Google details 'catastrophic' cloud outage events: Promises to do better next time
Google has now offered customers a full technical breakdown of what it says was a “catastrophic failure” on Sunday, June 2, disrupting services for up to four and a half hours. The networking issues affected YouTube, Gmail, and Google Cloud users like Snapchat and Vimeo.
Earlier this week, Google’s VP of engineering Benjamin Treynor Sloss apologized to customers, admitting it had taken “far longer” than the company expected to recover from a situation triggered by a configuration mishap, which caused a 10 percent drop in YouTube traffic and a 30 percent fall in Google Cloud Storage traffic.
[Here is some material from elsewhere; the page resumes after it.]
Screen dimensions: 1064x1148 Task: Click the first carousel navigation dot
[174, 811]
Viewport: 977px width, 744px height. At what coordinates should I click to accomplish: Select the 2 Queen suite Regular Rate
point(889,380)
The incident also impacted one percent of more than one billion Gmail users.
The company has now given a technical breakdown of what failed, who was impacted, and why a configuration error that Google engineers detected within minutes turned into a multi-hour outage that mostly affected users in North America.
“Customers may have experienced increased latency, intermittent errors, and connectivity loss to instances in us-central1, us-east1, us-east4, us-west2, northamerica-northeast1, and southamerica-east1. Google Cloud instances in us-west1, and all European regions and Asian regions, did not experience regional network congestion,” Google said in its technical report.
Google Cloud Platform services affected during the incident in these regions included Google Compute Engine, App Engine, Cloud Endpoints, Cloud Interconnect, Cloud VPN, Cloud Console, Stackdriver Metrics, Cloud Pub/Sub, Bigquery, regional Cloud Spanner instances, and Cloud Storage regional buckets. G Suite services in these regions were also affected.
Google again apologized to customers for the failure and said it taking “immediate steps” to boost performance and availability.
Big name customers that were affected include Snapchat, Vimeo, Shopify, Discord, and Pokemon GO.
The simple explanation was that a configuration change intended for a small group of servers in one region was wrongly applied to a larger number of servers across several neighboring regions. It resulted in the affected regions using less than half of their available capacity.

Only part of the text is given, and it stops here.